What the task requires:
Please copy each of the following records word for word, without changing anything.

>> Start

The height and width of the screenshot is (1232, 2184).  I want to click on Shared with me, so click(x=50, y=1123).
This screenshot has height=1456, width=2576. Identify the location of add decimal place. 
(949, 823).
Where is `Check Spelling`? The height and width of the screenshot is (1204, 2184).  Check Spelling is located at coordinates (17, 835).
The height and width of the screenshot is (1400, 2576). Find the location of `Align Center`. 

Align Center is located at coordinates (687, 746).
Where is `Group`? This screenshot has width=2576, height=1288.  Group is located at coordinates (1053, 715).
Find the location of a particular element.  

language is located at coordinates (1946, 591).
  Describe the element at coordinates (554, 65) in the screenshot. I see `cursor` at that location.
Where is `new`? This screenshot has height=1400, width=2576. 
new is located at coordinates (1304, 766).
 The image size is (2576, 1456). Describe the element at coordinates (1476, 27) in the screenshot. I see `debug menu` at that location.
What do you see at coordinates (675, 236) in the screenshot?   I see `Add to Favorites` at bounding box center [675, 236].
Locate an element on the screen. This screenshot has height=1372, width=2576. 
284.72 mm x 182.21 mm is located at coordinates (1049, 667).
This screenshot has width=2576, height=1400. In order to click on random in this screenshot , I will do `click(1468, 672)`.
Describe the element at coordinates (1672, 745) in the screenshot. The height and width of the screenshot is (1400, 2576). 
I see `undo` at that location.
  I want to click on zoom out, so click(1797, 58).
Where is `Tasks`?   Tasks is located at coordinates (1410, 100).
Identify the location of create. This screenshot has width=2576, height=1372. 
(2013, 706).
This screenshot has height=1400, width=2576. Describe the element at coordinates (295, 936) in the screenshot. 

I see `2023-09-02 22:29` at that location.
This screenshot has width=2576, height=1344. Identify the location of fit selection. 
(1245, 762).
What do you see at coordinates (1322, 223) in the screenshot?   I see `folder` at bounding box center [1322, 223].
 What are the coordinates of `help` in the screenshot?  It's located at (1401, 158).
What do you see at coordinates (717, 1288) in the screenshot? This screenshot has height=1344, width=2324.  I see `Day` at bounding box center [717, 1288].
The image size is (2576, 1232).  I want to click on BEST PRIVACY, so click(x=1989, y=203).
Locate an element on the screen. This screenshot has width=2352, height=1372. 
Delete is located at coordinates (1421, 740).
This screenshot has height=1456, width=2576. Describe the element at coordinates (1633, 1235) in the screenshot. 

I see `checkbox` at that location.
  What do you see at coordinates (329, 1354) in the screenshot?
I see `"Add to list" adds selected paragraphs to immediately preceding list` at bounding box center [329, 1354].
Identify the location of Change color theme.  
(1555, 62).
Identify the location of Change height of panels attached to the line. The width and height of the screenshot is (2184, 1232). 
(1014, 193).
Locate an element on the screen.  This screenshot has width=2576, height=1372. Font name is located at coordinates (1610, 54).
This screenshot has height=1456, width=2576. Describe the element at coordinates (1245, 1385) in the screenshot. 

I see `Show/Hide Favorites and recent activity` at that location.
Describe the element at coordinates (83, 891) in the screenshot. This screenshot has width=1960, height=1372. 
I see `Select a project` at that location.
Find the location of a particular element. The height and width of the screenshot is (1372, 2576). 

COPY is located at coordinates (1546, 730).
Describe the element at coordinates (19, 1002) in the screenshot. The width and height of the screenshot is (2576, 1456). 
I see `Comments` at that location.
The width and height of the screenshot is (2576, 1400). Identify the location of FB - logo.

>> End

Task result:
The height and width of the screenshot is (1232, 2184).  I want to click on Shared with me, so click(x=50, y=1123).
This screenshot has height=1456, width=2576. Identify the location of add decimal place. 
(949, 823).
Where is `Check Spelling`? The height and width of the screenshot is (1204, 2184).  Check Spelling is located at coordinates (17, 835).
The height and width of the screenshot is (1400, 2576). Find the location of `Align Center`. 

Align Center is located at coordinates (687, 746).
Where is `Group`? This screenshot has width=2576, height=1288.  Group is located at coordinates (1053, 715).
Find the location of a particular element.  

language is located at coordinates (1946, 591).
  Describe the element at coordinates (554, 65) in the screenshot. I see `cursor` at that location.
Where is `new`? This screenshot has height=1400, width=2576. 
new is located at coordinates (1304, 766).
 The image size is (2576, 1456). Describe the element at coordinates (1476, 27) in the screenshot. I see `debug menu` at that location.
What do you see at coordinates (675, 236) in the screenshot?   I see `Add to Favorites` at bounding box center [675, 236].
Locate an element on the screen. This screenshot has height=1372, width=2576. 
284.72 mm x 182.21 mm is located at coordinates (1049, 667).
This screenshot has width=2576, height=1400. In order to click on random in this screenshot , I will do `click(1468, 672)`.
Describe the element at coordinates (1672, 745) in the screenshot. The height and width of the screenshot is (1400, 2576). 
I see `undo` at that location.
  I want to click on zoom out, so click(1797, 58).
Where is `Tasks`?   Tasks is located at coordinates (1410, 100).
Identify the location of create. This screenshot has width=2576, height=1372. 
(2013, 706).
This screenshot has height=1400, width=2576. Describe the element at coordinates (295, 936) in the screenshot. 

I see `2023-09-02 22:29` at that location.
This screenshot has width=2576, height=1344. Identify the location of fit selection. 
(1245, 762).
What do you see at coordinates (1322, 223) in the screenshot?   I see `folder` at bounding box center [1322, 223].
 What are the coordinates of `help` in the screenshot?  It's located at (1401, 158).
What do you see at coordinates (717, 1288) in the screenshot? This screenshot has height=1344, width=2324.  I see `Day` at bounding box center [717, 1288].
The image size is (2576, 1232).  I want to click on BEST PRIVACY, so click(x=1989, y=203).
Locate an element on the screen. This screenshot has width=2352, height=1372. 
Delete is located at coordinates (1421, 740).
This screenshot has height=1456, width=2576. Describe the element at coordinates (1633, 1235) in the screenshot. 

I see `checkbox` at that location.
  What do you see at coordinates (329, 1354) in the screenshot?
I see `"Add to list" adds selected paragraphs to immediately preceding list` at bounding box center [329, 1354].
Identify the location of Change color theme.  
(1555, 62).
Identify the location of Change height of panels attached to the line. The width and height of the screenshot is (2184, 1232). 
(1014, 193).
Locate an element on the screen.  This screenshot has width=2576, height=1372. Font name is located at coordinates (1610, 54).
This screenshot has height=1456, width=2576. Describe the element at coordinates (1245, 1385) in the screenshot. 

I see `Show/Hide Favorites and recent activity` at that location.
Describe the element at coordinates (83, 891) in the screenshot. This screenshot has width=1960, height=1372. 
I see `Select a project` at that location.
Find the location of a particular element. The height and width of the screenshot is (1372, 2576). 

COPY is located at coordinates (1546, 730).
Describe the element at coordinates (19, 1002) in the screenshot. The width and height of the screenshot is (2576, 1456). 
I see `Comments` at that location.
The width and height of the screenshot is (2576, 1400). Identify the location of FB - logo.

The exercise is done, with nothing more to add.